- Born: c. 834 Lin'an, Hang Prefecture, Tang
- Died: 18 October 901 (aged 66–67) Hang Prefecture, Tang
- Resting place: Lin'an City
- Spouse: Qian Kuan
- Children: Qian Liu; Qian Qi (錢錡); Qian Biao (錢鏢); Qian Duo (錢鐸); Qian Hua (錢鏵);

= Lady Shuiqiu =

Lady Shuiqiu (c. 834 – 901) was the wife of Qian Kuan and the mother of Qian Liu, a warlord who founded the Wuyue kingdom.

==Biography==
Lady Shuiqiu was from the same clan as her husband Qian Kuan's mother. Her family had been poor. Qian Kuan died in 895, the same year their son Qian Liu was created a prince.

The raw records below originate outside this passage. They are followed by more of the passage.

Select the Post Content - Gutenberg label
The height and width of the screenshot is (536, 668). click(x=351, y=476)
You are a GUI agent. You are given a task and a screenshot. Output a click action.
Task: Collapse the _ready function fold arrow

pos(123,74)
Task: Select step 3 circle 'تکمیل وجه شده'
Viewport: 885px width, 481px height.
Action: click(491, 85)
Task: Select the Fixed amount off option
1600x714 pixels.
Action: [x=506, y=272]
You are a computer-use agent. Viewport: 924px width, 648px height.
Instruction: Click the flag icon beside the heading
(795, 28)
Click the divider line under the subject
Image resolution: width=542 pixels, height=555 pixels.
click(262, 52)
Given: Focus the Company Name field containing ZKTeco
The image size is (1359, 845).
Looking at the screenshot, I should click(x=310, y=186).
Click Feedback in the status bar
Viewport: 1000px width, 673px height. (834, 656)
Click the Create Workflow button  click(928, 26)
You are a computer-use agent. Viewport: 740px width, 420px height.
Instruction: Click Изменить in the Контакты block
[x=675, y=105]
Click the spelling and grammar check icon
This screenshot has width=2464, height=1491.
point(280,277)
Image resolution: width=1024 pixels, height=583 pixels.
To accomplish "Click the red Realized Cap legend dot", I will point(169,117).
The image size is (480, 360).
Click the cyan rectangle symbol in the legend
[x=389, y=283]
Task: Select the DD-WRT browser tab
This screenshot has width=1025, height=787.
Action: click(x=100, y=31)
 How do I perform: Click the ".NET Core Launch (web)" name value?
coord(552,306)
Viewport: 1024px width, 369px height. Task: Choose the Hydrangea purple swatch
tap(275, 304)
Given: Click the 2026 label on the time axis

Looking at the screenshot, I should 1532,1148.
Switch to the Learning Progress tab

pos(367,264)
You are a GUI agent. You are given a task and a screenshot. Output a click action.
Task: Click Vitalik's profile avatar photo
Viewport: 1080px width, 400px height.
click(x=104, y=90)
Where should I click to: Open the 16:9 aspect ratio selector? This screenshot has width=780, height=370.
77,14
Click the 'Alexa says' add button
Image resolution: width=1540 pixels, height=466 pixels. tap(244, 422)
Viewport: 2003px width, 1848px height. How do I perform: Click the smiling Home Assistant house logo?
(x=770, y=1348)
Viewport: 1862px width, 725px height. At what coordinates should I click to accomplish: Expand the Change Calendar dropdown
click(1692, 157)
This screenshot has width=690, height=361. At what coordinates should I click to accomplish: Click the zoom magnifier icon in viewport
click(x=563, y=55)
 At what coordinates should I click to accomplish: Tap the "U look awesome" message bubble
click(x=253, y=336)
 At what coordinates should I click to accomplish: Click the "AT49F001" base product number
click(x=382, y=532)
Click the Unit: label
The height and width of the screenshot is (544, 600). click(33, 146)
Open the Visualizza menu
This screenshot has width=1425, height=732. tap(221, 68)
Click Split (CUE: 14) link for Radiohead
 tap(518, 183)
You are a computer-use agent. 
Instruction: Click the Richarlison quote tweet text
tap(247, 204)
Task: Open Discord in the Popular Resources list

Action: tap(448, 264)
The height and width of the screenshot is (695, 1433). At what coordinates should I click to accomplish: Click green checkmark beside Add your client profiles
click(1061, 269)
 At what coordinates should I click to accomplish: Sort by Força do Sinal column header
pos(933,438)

In the following years Lady Shuiqiu successively received the following honors from the Tang dynasty court, all obviously through her son:
- "Dowager of Henan" (河南太君)
- "Dowager of Wuxing Commandery" (吳興郡太夫人)
- "Dowager of Qin Princedom" (秦國太夫人)

Qian Liu was said to be very devoted to his mother. When she was getting on in years and unable to climb the stairs, Qian would carry her on his back and climb up a tower in the palace garden to enjoy themselves. When Lady Shuiqiu died in 901, Qian Liu commissioned Wu Renbi to write her eulogy; Wu Renbi refused and was executed. After 908, Qian Liu succeeded in getting the Later Liang court (to whom he pledged allegiance) to posthumously honor his mother as the "Profound Dowager of Zhao Princedom" (趙國太玄夫人).

==Tomb==
Lady Shuiqiu's tomb was discovered on 26 July 1980 in Xishu Village (西墅村), Jinbei Subdistrict (锦北街道), Lin'an City, not far from Qian Kuan's tomb which was discovered in 1978. An astronomical diagram was found on the ceiling of the tomb. Also discovered were oil lamps, celadon incense burners, bowls, plates, and wine flasks.